On 6 November 2007, Basinview Properties Ltd (respondent) sold to Pangbourne Properties Ltd (appellant) its business of letting immovable property, including property, fixed assets and leases. The purchase price was R50,854,857.14 inclusive of VAT. The agreement was subject to three suspensive conditions, including that the boards of directors of both parties approve the purchase within 14 days, with proof in the form of a written resolution. Pangbourne's board did not pass the required resolution within the 14-day period. Instead, on 15 November 2007, before the period expired, Pangbourne's company secretary wrote stating that the CEO, Mr. Hutchison, who had authority to approve the purchase price, had approved the agreement. However, Hutchison had exceeded his authority limit and his approval did not constitute board approval. On 19 June 2008, the parties signed an addendum deleting clause 27 regarding property management and stating the agreement remained "of full force and effect." Basinview applied to the North Gauteng High Court for a declaration that the agreement was binding and for rectification of the purchase price. Pangbourne contended the agreement was void due to non-fulfillment of the suspensive condition.
The appeal was upheld with costs. The order of the North Gauteng High Court was set aside and replaced with: 'The application is dismissed with costs.'
Where a contract is subject to a suspensive condition that is not fulfilled within the prescribed time period, the contract has no legal force and effect. A lapsed agreement cannot be revived by a subsequent addendum that merely assumes the agreement to be valid but does not expressly create a new agreement on the same terms. For estoppel to prevent a party from asserting non-fulfillment of a suspensive condition, there must be: (1) a representation by the principal (not an agent) by words or conduct that the condition was fulfilled; (2) made in such a way that the principal would expect reliance; (3) reasonable reliance by the other party; and (4) consequent prejudice. A statement that a company officer approved a transaction does not constitute a representation that the board approved it where the contract expressly required board approval by resolution. An addendum that deletes one clause and states the "agreement remains of full force and effect" does not constitute a new agreement where the factual context shows the parties assumed the original agreement was binding and the addendum was merely a minor alteration.
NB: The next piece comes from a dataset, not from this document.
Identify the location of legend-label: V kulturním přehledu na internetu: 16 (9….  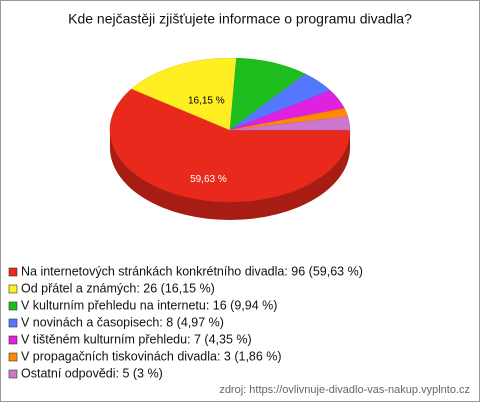
(149, 305).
The court noted it was unnecessary to determine whether estoppel is only a shield of defence and not a weapon of attack, a principle recently questioned by Harms DP in Oriental Products v Pegma 178. The court also did not need to consider the claim for rectification, the conditional cross-appeal, or the application for condonation of late filing of the notice of cross-appeal. Legodi J in refusing leave to appeal stated it would "offend against one's sense of justice if, despite clear and unambiguous intention of the parties, the general rule is applied" and suggested a lapsed agreement could be revived if intention could be spelled out or implied, or could be seen to have been waived. The Supreme Court of Appeal implicitly rejected this flexible approach in favor of strict adherence to the legal consequences of non-fulfillment of conditions.
This case is significant for clarifying the strict legal consequences of non-fulfillment of suspensive conditions in South African contract law. It affirms that where a suspensive condition is not fulfilled within the prescribed time period, the agreement has no legal force and cannot be revived absent clear intention to enter into a new agreement. The case reinforces that: (1) lapsed agreements due to non-fulfillment of suspensive conditions cannot be informally revived; (2) the requirements for estoppel must be strictly satisfied, particularly the requirement of a clear misrepresentation; (3) subsequent conduct or addenda that assume an agreement to be valid do not automatically revive a lapsed agreement; (4) express contractual provisions prohibiting waiver will be enforced; and (5) courts will not readily imply tacit terms or new agreements where the express language and factual context do not support such a finding. The judgment emphasizes the importance of compliance with formal requirements in commercial agreements, particularly regarding corporate approvals.